Going concern in Kenya is one of the most important concepts in financial reporting because it determines whether a business can continue operating for the foreseeable future. Under IAS 1 Presentation of Financial Statements, management must assess whether the company has sufficient financial resources and operational capacity to continue trading for at least twelve months from the reporting date.

For Kenyan businesses, the going concern assessment extends beyond an accounting exercise. It affects lending decisions, investor confidence, supplier relationships, statutory audits, and overall business credibility.
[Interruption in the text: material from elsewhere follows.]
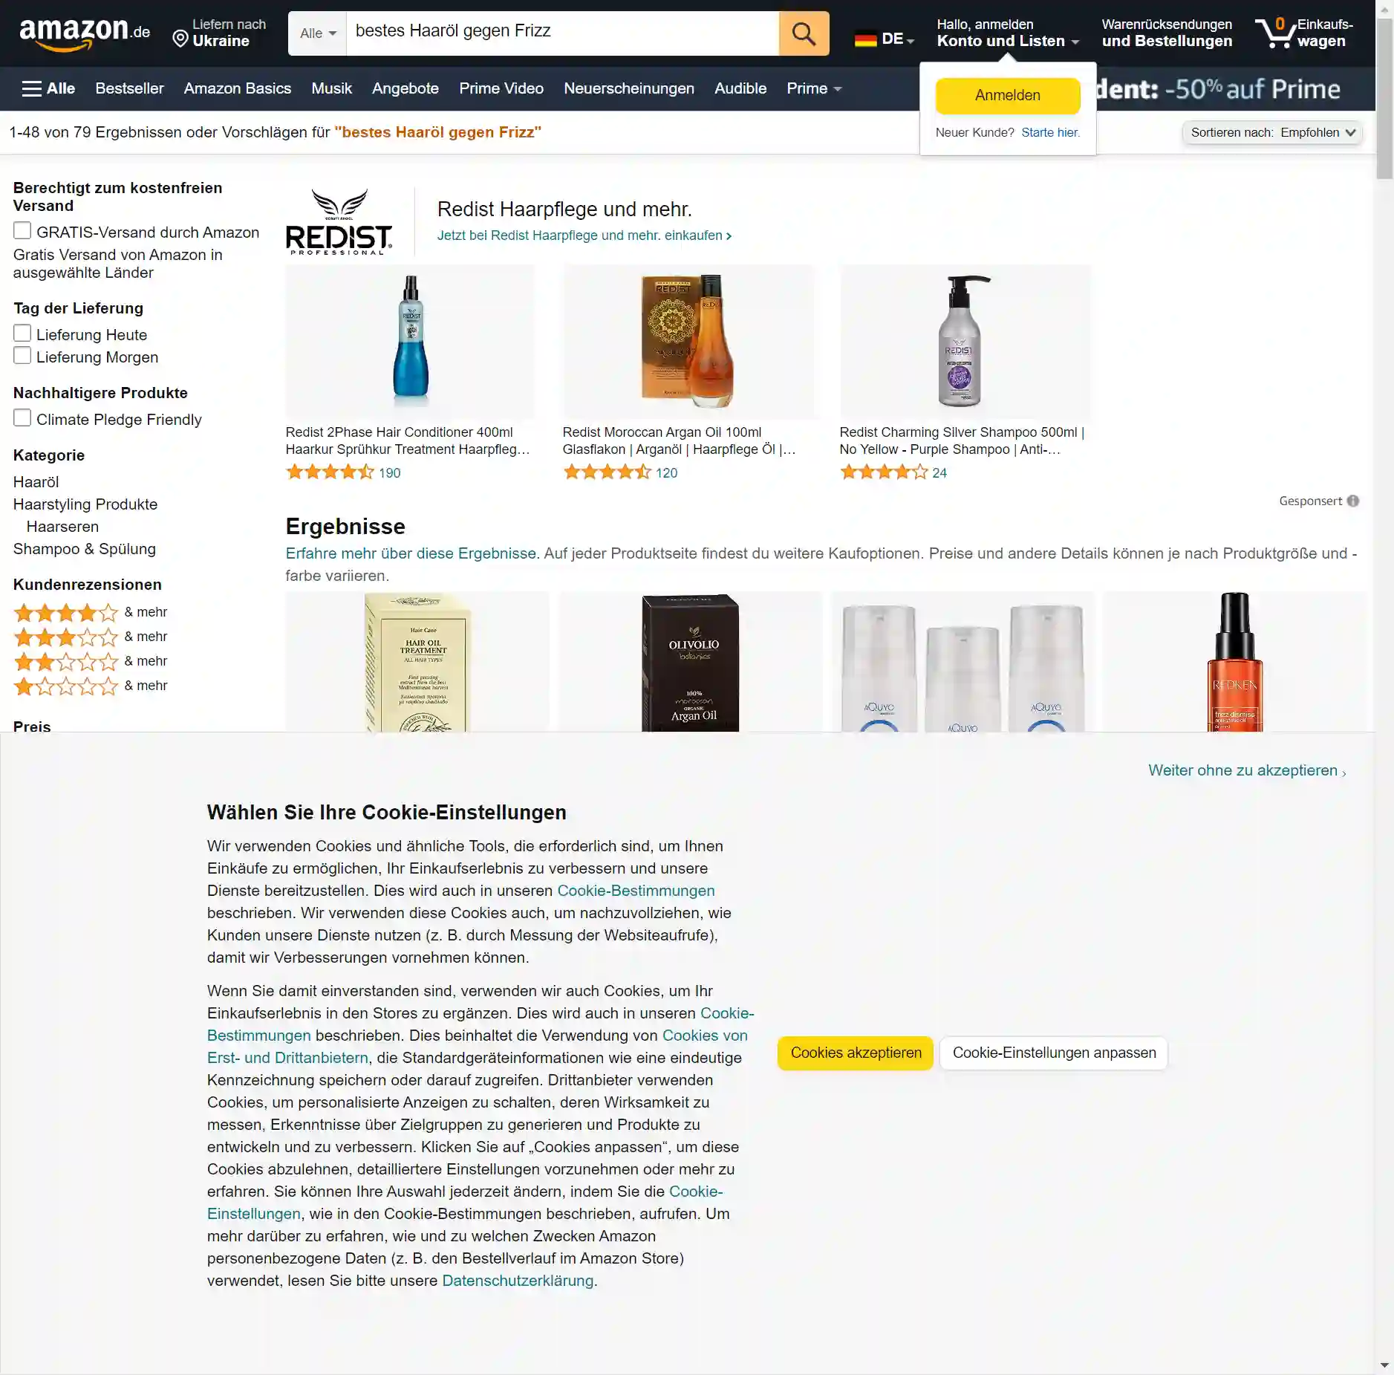Go to the Amazon.de home logo
This screenshot has width=1394, height=1375.
[85, 33]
When auditors identify significant uncertainty about a company’s ability to continue operating, they may include a material uncertainty paragraph or modify the audit opinion, potentially affecting access to finance and commercial opportunities.
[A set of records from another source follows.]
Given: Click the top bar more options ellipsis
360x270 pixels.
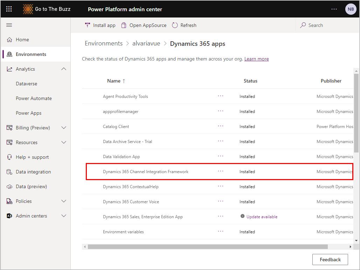Looking at the screenshot, I should (334, 9).
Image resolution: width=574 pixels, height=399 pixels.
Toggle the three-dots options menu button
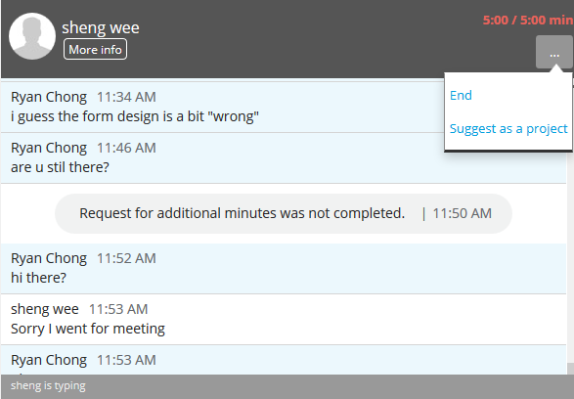pos(554,52)
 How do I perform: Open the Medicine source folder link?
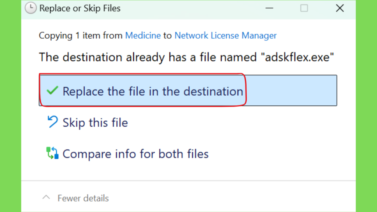click(143, 36)
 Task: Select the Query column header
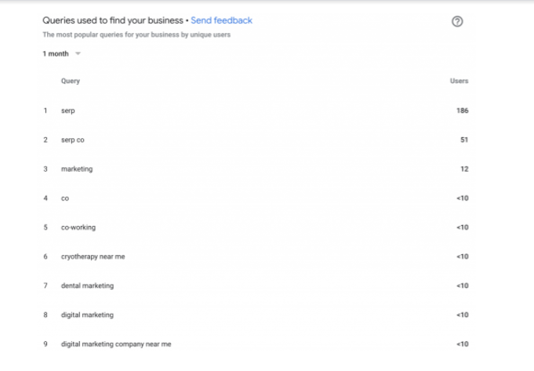coord(71,81)
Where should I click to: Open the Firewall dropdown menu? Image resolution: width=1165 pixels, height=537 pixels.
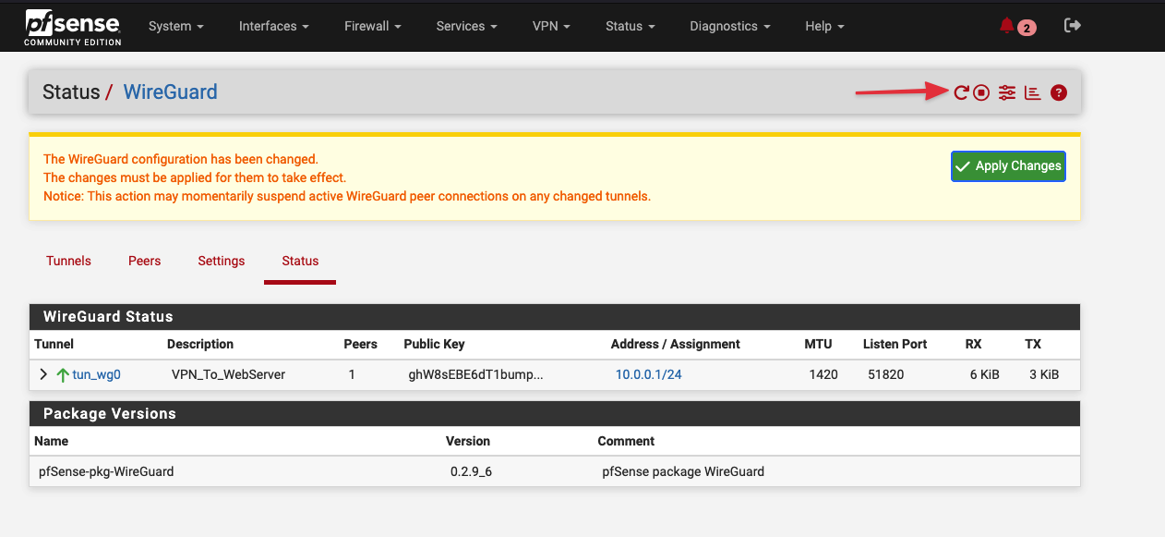pyautogui.click(x=372, y=26)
A weak going concern assessment may result in:

  • Qualified or modified audit opinions
  • Reduced investor confidence
  • Difficulty obtaining bank financing
  • Increased supplier concerns
  • Regulatory scrutiny
  • Negative stakeholder perception

For directors, CEOs, CFOs, and business owners, preparing a well-supported going concern assessment is essential for demonstrating financial resilience and good corporate governance.

Adamjee Advisory Insights

Kenya’s business environment continues to evolve in 2026 as organisations adapt to changing economic conditions and enhanced regulatory oversight. Directors should support their going concern assessments with realistic cash flow forecasts, approved budgets, financing agreements, and documented assumptions. In addition, KRA continues strengthening digital tax administration through eTIMS. Since 1 January 2026, expenses that are not supported by valid eTIMS invoices may be disallowed for tax purposes, reinforcing the importance of accurate accounting records and financial documentation.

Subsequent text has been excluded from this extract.